燃やせ
嫁はんは仕事で脳を痛めている。
悩んでいるという意味ではなく、多忙ゆえにダメージを食らっているという意味だ。
人間にはそもそもたくさん働けるかどうかの体力の違いがある、あるいは無理するのが普通だろ?と思う謎の信仰心があるか?
いずれかのおかげで便利で快適な世の中は続いているが、大勢の脳みそは少しずつ死んでいる。
俺は脳みそを箱に隠して、そこに生理食塩水をたっぷり注いで、大事に大事にしまっているつもりだ。

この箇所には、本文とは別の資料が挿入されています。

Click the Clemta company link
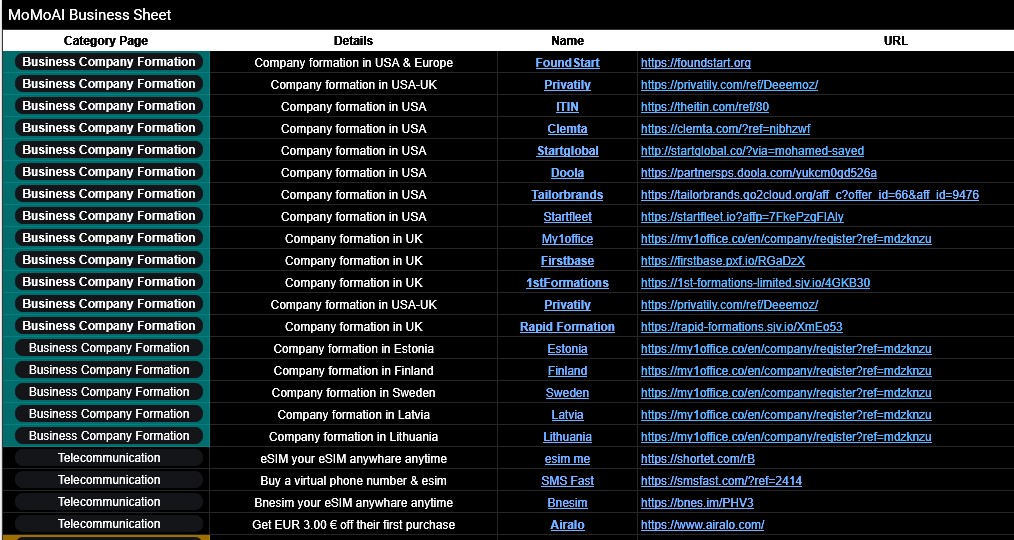1014x540 pixels. point(567,129)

でも、精密機械は使わないとただ単に動かなくなるんだよなあ。
まあ別に最悪死ねばええしー。
と思って生きているが、もちろん今際の際には無様に暴れまわるつもりだ。
それも含めての死ねばええしである。
しかし、翻って考えるに、「死ねばええし」というのは親にも恋人にも社会にも甘えられなくなった人間が死に甘えているということだろう。
たいていの悩みは時しか解決しないし、それまではずいぶん前に買って使っていないスピーカーのように無限大の心の片隅で鎮座しているだけだ。
そして、いつかは大地震がやってきて、あるいは隣の家からのたばこ火で、スピーカーは灰になっておしまい。
時たま俺は脳内で「燃やしたらええんや!!」と叫ぶ。
声に出てしまっていたらどうしよう。